We have already implemented the interface described in the following link and
we are successfully using it in our own project (http://llbmc.org).

http://baldur.iti.kit.edu/~fmerz/codegen/proposal.html

We expect that other projects might also profit from this interface and thus
suggest to include it into clang. If there is interest from you we'll prepare
a clean patch (currently we have a patch for 3.0) and send it to the list for
reviewing.

Regards,
Florian

LLBMC looks very similar to Address Sanitizer, as far as the memory checking goes at least.

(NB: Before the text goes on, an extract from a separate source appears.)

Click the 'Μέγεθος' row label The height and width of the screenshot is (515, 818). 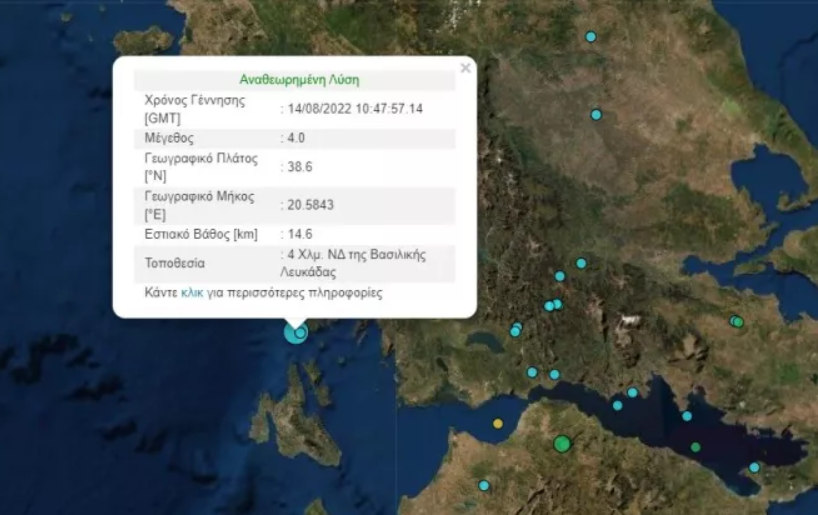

Do you know of Asan, and if so, of the differences ?

– Matthieu

Have you measured the performance impact of your proposed patch in the
simple cases of (1) no plugin being registered or (2) a no-op plugin being
registered? The On{Start,Finish}{Function,Module} functions don't worry
me, but I'm concerned about the plugin being invoked for every single
instruction insertion.

More fundamentally, however, I'm concerned that customizing IR
generation might be an inherently invasive task ill-suited to being
implemented in a plugin, outside of very simple goals like adding
metadata to declarations. For example, your project is probably
customizing loads and stores based on semantic information about
the operation being emitted — but because it's a plugin, it has no idea
why the load or store is being performed, just that it's happening during
the emission of a specific statement.

Hooking instruction insertion seems like something you did because it
was easy to do rather than because it was a good solution.

I would be amenable to a proposal which was focused on making it easy
to do common things like adding metadata to an llvm::GlobalValue based
on the declaration it came from. Otherwise, I would prefer to make
IR-generation easier to directly modify and extend than to support
increasingly baroque methods of external customization, particularly
since every week there seems to be a new project doing memory-safety
instrumentation and they all want to hack IR-gen in their own way.

John.